### Task to complete
Lines holding the word "stock" are the ones to copy from the data below.

»»

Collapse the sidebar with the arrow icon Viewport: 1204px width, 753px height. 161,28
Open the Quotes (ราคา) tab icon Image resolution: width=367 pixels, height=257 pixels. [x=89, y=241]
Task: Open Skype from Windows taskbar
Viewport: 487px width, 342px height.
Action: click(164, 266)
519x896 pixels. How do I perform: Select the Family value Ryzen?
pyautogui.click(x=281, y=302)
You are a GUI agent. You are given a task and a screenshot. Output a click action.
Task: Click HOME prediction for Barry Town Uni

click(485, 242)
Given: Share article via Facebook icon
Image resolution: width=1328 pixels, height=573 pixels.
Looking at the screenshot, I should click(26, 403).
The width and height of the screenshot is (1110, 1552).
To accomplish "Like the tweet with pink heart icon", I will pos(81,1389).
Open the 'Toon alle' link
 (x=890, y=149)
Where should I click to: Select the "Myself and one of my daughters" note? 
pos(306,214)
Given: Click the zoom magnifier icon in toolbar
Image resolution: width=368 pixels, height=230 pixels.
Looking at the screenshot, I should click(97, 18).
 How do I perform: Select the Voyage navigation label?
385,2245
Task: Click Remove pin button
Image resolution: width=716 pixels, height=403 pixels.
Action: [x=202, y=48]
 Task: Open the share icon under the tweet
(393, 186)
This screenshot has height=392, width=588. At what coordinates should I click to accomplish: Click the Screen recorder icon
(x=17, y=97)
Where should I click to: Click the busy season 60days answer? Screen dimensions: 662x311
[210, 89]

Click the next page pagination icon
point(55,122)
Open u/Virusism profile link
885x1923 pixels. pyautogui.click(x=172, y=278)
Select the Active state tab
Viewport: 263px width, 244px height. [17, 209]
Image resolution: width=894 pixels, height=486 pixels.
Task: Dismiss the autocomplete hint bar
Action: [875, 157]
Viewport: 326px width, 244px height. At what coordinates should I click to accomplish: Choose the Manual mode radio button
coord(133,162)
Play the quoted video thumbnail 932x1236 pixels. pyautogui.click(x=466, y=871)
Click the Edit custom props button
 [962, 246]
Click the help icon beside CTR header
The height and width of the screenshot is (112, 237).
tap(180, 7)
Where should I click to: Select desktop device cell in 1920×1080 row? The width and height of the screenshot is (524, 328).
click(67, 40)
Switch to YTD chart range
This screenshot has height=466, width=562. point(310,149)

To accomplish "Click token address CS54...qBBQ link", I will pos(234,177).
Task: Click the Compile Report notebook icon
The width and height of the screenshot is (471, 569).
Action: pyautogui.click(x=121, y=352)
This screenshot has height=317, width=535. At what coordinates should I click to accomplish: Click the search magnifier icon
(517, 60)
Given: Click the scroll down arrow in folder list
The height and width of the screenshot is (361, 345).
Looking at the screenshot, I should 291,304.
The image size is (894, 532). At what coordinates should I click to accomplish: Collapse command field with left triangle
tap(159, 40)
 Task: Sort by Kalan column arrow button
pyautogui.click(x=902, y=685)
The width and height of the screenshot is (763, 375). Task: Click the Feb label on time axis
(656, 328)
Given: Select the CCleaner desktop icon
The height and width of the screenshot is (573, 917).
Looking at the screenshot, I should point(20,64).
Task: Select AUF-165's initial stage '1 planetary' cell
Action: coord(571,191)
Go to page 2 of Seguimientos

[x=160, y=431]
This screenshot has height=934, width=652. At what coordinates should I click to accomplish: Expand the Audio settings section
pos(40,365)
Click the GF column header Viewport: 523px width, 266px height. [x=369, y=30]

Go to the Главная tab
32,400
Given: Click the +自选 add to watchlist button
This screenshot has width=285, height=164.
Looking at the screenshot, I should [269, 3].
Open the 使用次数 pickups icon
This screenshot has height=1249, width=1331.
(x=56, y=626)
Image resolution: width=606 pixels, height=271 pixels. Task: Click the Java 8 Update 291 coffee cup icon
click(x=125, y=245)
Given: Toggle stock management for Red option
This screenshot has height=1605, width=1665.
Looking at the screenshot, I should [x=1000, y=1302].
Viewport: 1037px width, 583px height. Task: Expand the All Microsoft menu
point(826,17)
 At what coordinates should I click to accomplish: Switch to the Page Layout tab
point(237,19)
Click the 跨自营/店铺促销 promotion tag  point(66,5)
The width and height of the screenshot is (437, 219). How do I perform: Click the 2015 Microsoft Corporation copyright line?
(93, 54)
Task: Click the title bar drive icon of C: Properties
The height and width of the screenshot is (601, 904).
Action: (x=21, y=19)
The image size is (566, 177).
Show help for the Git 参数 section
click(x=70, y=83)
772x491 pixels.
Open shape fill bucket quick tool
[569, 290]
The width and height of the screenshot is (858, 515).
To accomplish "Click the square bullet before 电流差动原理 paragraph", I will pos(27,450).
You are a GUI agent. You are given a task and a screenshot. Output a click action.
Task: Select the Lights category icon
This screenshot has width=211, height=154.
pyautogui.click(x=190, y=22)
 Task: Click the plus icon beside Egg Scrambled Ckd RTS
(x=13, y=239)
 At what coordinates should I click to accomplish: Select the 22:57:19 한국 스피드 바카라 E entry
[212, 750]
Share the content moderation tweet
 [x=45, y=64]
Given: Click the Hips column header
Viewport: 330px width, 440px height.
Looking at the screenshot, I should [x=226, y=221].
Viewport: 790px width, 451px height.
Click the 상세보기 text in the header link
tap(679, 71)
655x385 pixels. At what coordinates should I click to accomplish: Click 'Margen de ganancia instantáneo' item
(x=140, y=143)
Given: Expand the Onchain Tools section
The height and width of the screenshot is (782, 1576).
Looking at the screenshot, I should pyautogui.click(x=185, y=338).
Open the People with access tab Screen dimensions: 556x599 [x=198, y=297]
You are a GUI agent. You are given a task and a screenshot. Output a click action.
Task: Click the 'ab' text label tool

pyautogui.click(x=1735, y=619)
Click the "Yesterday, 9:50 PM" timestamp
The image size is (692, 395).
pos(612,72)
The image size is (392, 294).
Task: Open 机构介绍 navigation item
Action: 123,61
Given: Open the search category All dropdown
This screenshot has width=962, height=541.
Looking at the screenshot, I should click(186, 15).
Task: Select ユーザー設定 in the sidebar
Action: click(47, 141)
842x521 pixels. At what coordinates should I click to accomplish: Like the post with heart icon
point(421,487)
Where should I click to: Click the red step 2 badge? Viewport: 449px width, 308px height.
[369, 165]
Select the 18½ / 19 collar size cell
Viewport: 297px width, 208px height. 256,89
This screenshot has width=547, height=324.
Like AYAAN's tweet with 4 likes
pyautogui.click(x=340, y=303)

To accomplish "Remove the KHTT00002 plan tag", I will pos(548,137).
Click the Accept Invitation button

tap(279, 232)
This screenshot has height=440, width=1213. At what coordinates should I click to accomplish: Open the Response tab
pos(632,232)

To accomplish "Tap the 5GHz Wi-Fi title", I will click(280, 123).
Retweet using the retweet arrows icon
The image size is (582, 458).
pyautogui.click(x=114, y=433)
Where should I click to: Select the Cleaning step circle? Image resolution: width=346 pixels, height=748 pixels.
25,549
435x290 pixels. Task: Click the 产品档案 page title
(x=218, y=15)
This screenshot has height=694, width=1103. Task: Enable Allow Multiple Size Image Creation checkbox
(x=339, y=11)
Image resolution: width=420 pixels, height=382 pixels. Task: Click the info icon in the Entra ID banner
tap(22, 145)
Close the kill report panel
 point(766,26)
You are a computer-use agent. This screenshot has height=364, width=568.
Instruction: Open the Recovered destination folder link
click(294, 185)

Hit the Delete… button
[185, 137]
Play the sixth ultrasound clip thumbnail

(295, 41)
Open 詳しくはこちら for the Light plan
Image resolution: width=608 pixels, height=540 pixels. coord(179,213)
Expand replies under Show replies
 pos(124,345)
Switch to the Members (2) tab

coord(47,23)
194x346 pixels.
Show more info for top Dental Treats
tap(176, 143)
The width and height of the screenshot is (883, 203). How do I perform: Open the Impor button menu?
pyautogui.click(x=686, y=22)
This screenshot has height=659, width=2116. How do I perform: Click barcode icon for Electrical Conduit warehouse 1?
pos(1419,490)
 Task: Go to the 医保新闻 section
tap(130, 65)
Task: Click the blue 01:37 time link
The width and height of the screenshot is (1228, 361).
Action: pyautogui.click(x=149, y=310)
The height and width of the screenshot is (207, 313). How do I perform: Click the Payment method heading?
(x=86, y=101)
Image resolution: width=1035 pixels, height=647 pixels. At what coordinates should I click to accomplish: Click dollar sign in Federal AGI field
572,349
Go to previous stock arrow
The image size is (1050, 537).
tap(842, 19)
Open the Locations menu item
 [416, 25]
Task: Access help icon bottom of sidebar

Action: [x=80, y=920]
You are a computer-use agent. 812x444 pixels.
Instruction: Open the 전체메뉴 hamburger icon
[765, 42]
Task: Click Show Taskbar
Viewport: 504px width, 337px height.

««

### Task response
Given: Toggle stock management for Red option
Go to previous stock arrow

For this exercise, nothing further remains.